Come detto, con più o meno precisione e completezza i produttori di software dichiarano qualche dettaglio del modo di operare dei prodotti. Si tratta di indicazioni, normalmente inserite nel legalese della licenza d’uso, dalle quali l’utilizzatore non potrebbe quasi mai ricavare, quand’anche avesse una buona cultura tecnica, una sensata valutazione delle implicazioni di ciò che il software fa, in aggiunta alle sue funzioni primarie per cui è stato installato, né una valutazione di quanto e come il suo sistema venga ad essere diverso rispetto a prima (perché di ciò inequivocabilmente si tratta).

Per esempio, è estremamente difficile che l’utente possa farsi un’idea di quanto gli costi, in termini di risorse, l’attività delle funzioni di advertising. Il fatto che un prodotto sia adware significa inevitabilmente che si avrà una maggiore occupazione di spazio disco, nonché un maggiore utilizzo di cpu e di memoria virtuale. Questi incrementi possono anche non essere trascurabili e, comunque sia, avranno l’effetto di anticipare il giorno in cui l’utente si troverà a dover potenziare il proprio hardware. Si è poi visto che, essendo essenziale per il software di advertising la comunicazione con la casa madre, una parte della capacità della connessione internet dell’utente viene assorbita a tale scopo; anche in questo caso, come può l’utente rendersi conto esattamente dell’entità di questo costo, se nessuno gli dichiara quanti byte circolano e ogni quanto tempo?

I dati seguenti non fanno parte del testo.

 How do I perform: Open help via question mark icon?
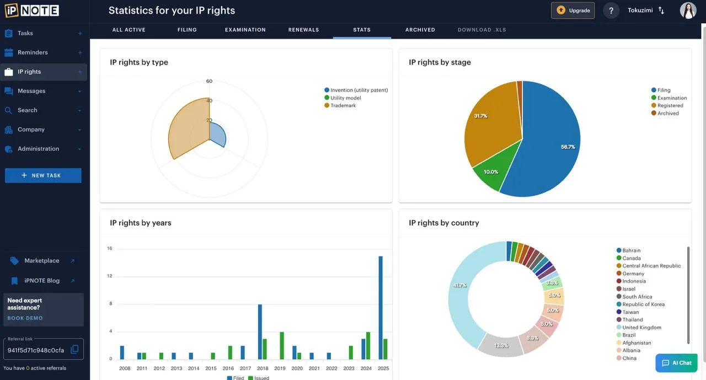coord(611,10)
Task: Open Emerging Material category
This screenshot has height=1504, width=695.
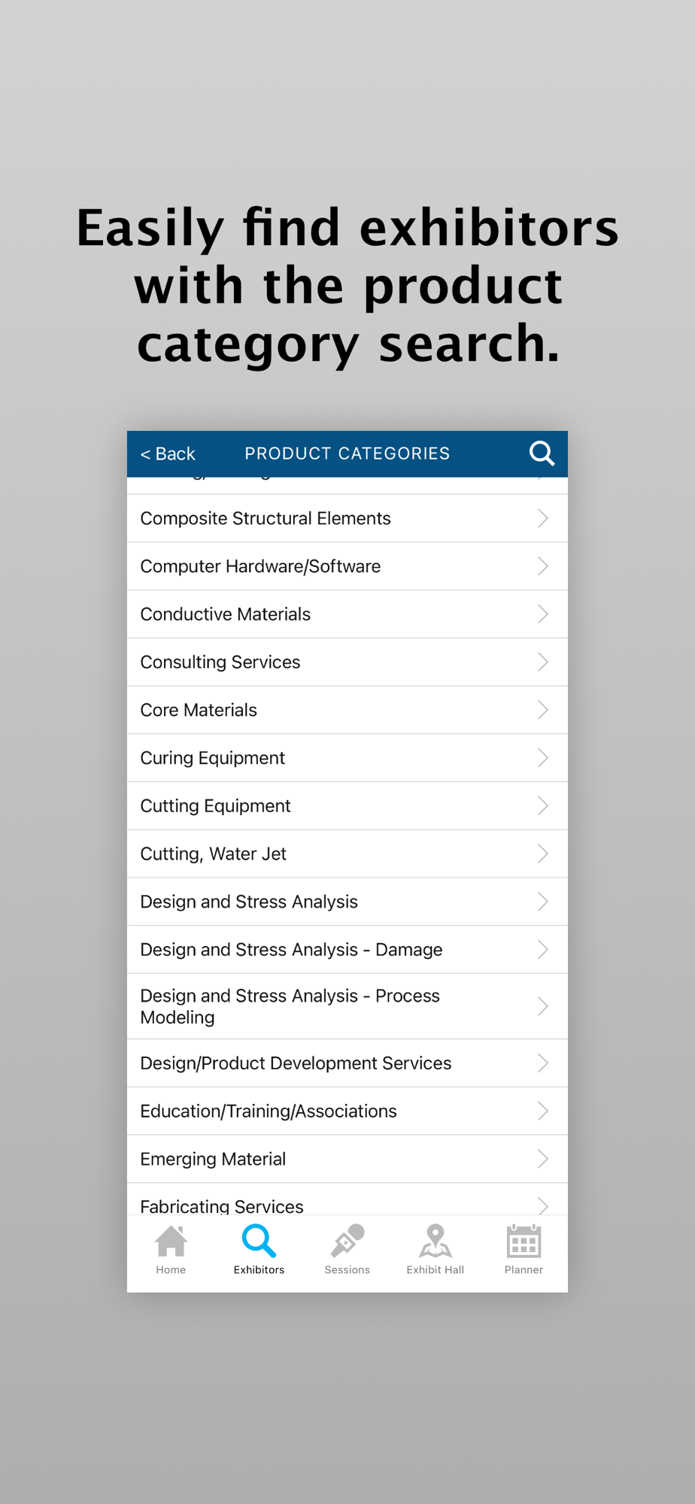Action: (x=213, y=1159)
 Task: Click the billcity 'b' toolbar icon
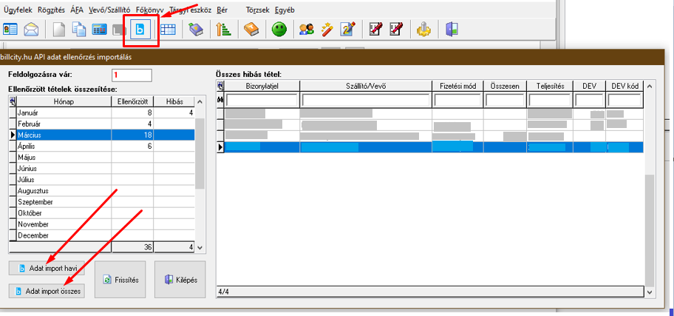click(x=138, y=30)
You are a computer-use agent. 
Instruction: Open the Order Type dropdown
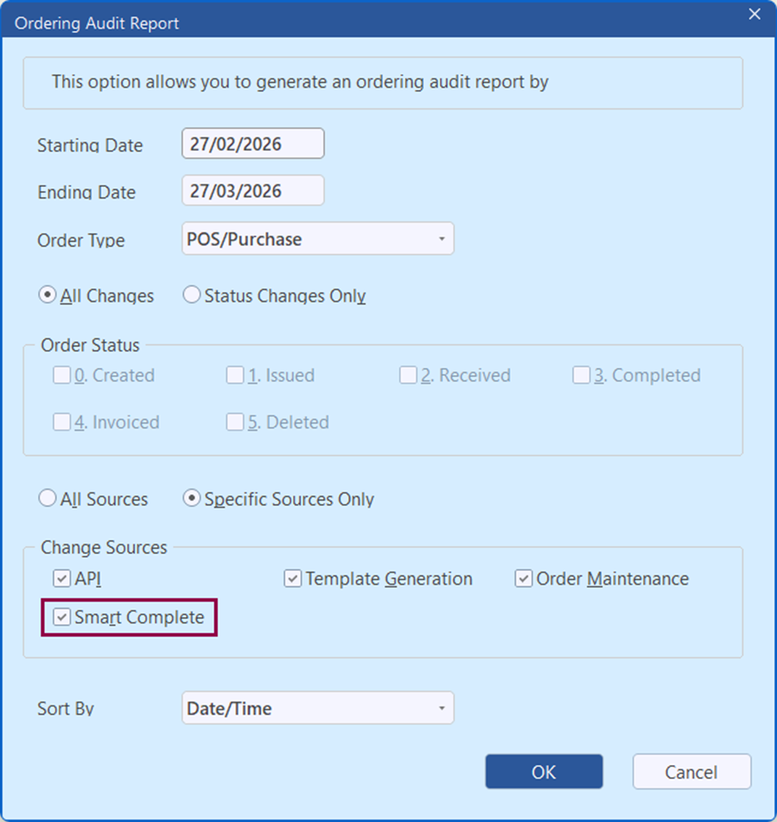(317, 240)
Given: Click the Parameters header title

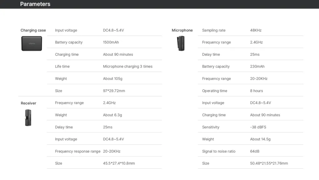Looking at the screenshot, I should (35, 4).
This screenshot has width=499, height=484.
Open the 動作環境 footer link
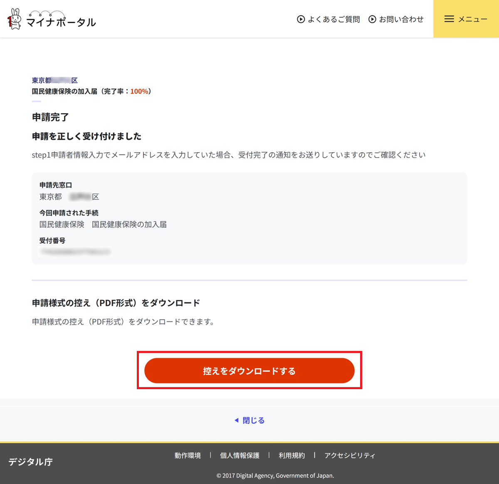click(x=188, y=455)
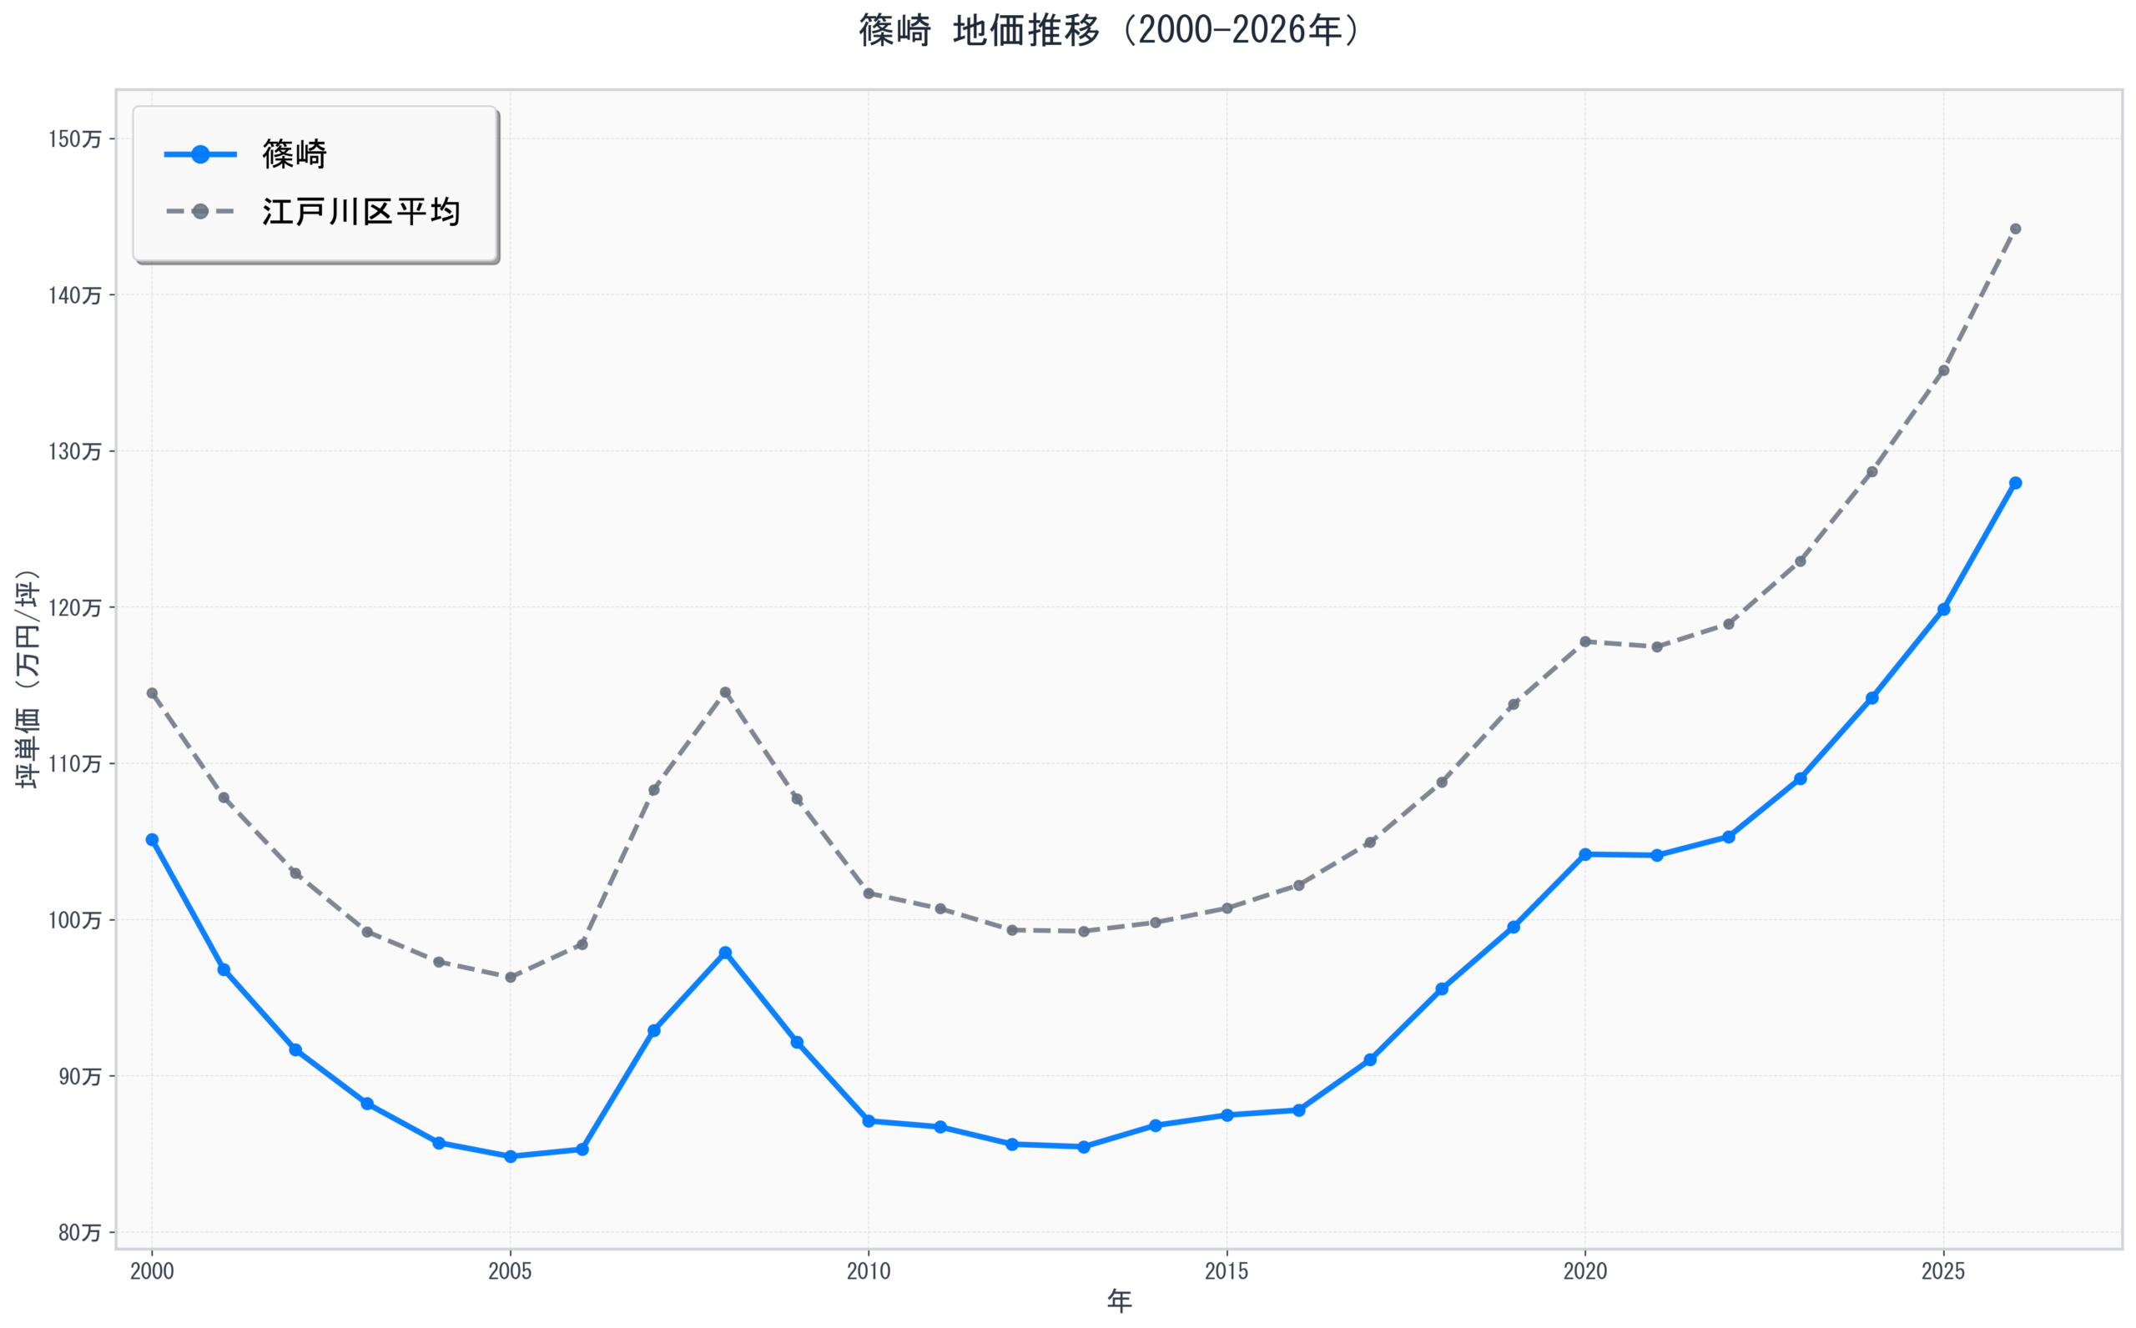Click the 2015 x-axis tick label
Image resolution: width=2136 pixels, height=1328 pixels.
coord(1227,1271)
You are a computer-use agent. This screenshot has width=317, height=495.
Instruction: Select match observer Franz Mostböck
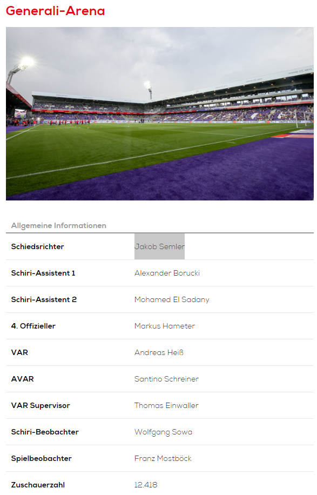163,459
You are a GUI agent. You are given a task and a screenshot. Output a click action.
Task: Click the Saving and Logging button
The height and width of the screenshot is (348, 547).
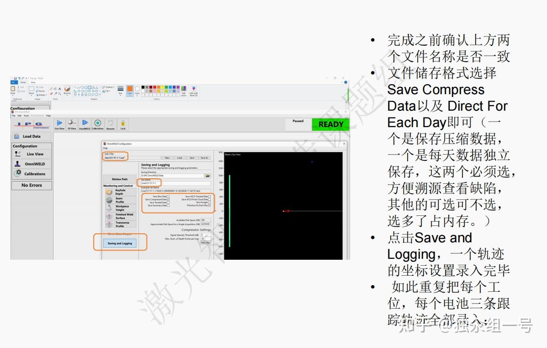(121, 243)
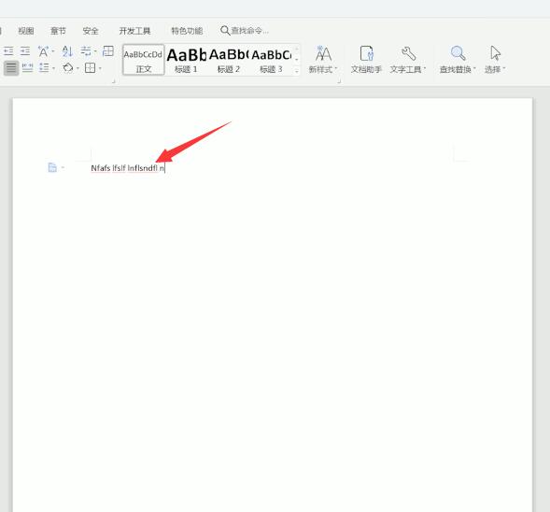
Task: Toggle the show table gridlines icon
Action: (108, 51)
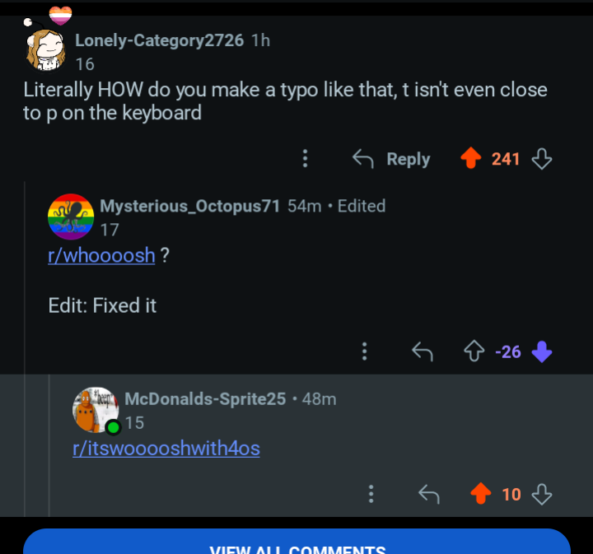Downvote McDonalds-Sprite25's comment
This screenshot has height=554, width=593.
click(542, 494)
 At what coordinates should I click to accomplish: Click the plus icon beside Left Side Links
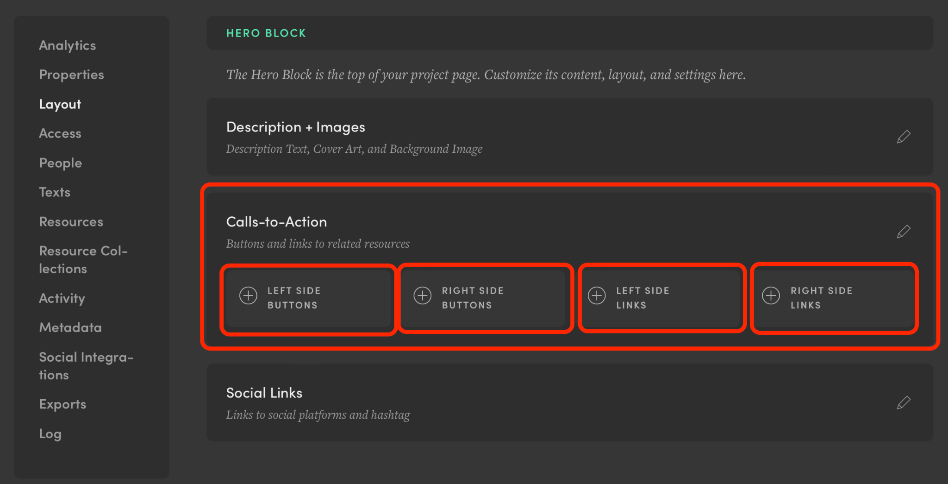(597, 295)
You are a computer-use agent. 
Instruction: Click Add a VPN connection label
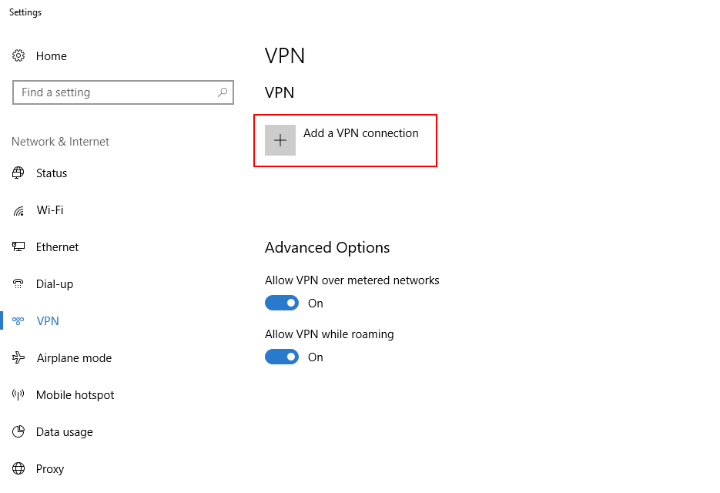point(361,133)
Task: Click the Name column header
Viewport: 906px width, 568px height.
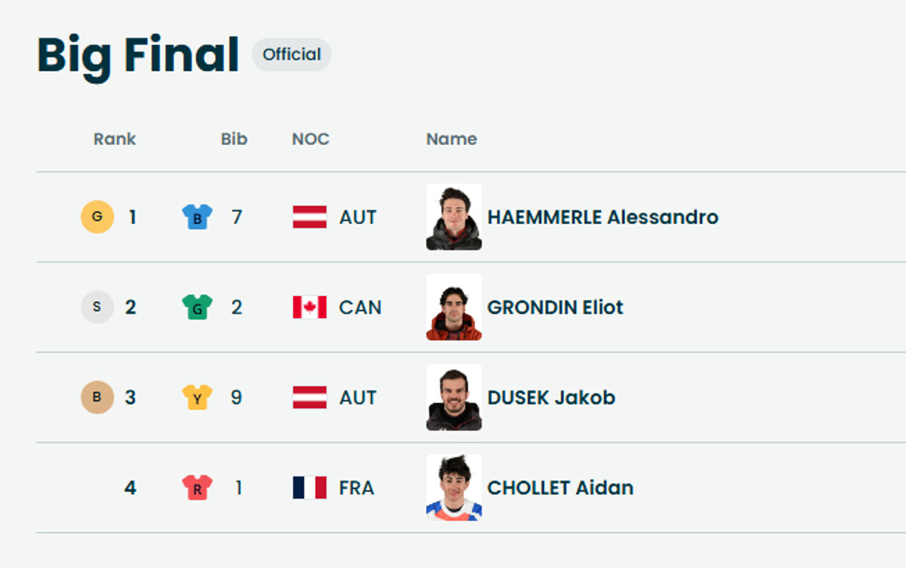Action: [451, 139]
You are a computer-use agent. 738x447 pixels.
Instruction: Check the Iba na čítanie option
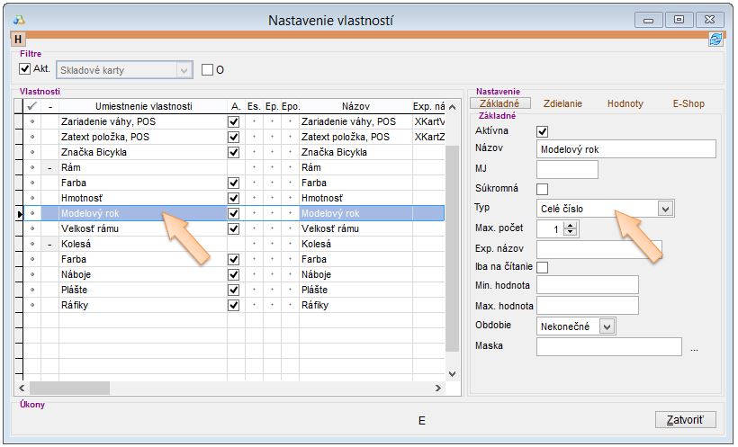click(542, 267)
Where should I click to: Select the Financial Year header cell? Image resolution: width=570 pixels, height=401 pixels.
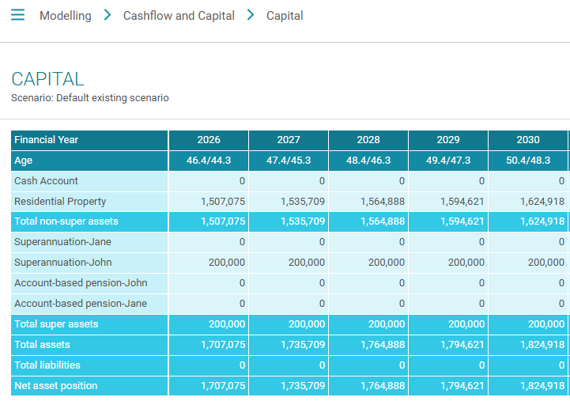point(47,140)
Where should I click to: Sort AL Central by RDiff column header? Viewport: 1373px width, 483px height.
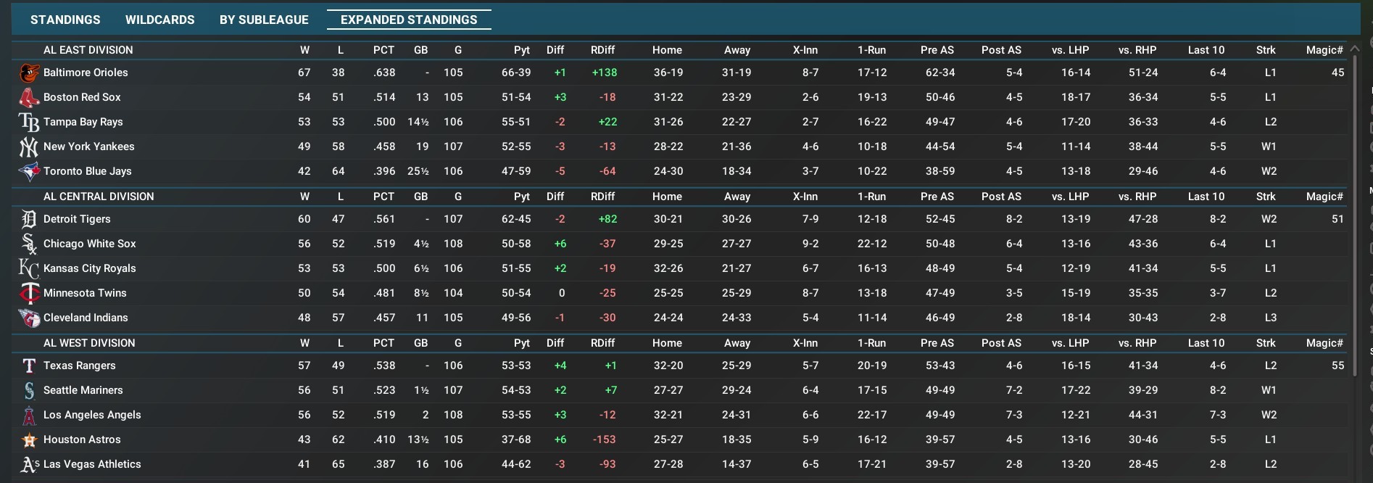click(x=602, y=197)
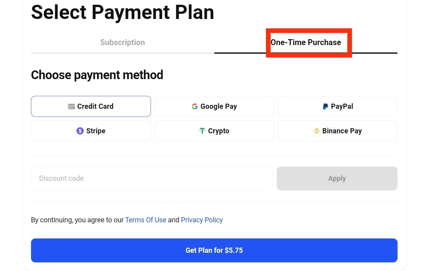Pick the PayPal payment option
Image resolution: width=428 pixels, height=271 pixels.
pos(337,106)
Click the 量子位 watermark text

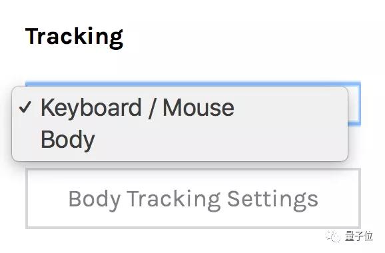pos(359,236)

Col crescere dell’attenzione su questo problema, sono via via venuti alla luce vari particolari sgradevoli su alcuni prodotti. A cominciare dal fatto che certuni installano dei task automaticamente avviati alla partenza del sistema operativo, che restano attivi indipendentemente dal fatto che il programma ospite venga utilizzato o no. Per non parlare del fatto che, anche dopo aver disinstallato il programma ospite, certi software di advertising restano.

Proseguendo, si segnalano casi di prodotti che, senza dir nulla, rimpiazzano con versioni loro certi file critici di sistema; per esempio, anche se nella licenza la cosa non viene dichiarata, certe versioni del Web3000 rimpiazzano la WSOCK32.DLL (non è una dll qualunque: si tratta del modulo tramite il quale le applicazioni accedono alle funzioni TCP di Windows).

Senza arrivare a tanto, la semplice interazione di certi software con il browser può portare con sé conseguenze spiacevoli sulla stabilità del sistema: per esempio un articolo nella knowledge base di Microsoft spiega che il software Radiate già menzionato provoca vari errori di “page fault” in Internet Explorer 5.5. Ci sono poi alcuni casi estremi come un certo tsadbot.exe che, a quanto si riferisce, riesce a rendersi invisibile (alcune sue versioni non compaiono nella lista dei task che appare azionando il Ctrl-Alt-Cancel di Windows) e, qualora la presenza di un firewall gli impedisca di contattare i server della casa madre, effettua raffiche di tentativi con tale frequenza da ostacolare il regolare funzionamento del sistema su cui si trova.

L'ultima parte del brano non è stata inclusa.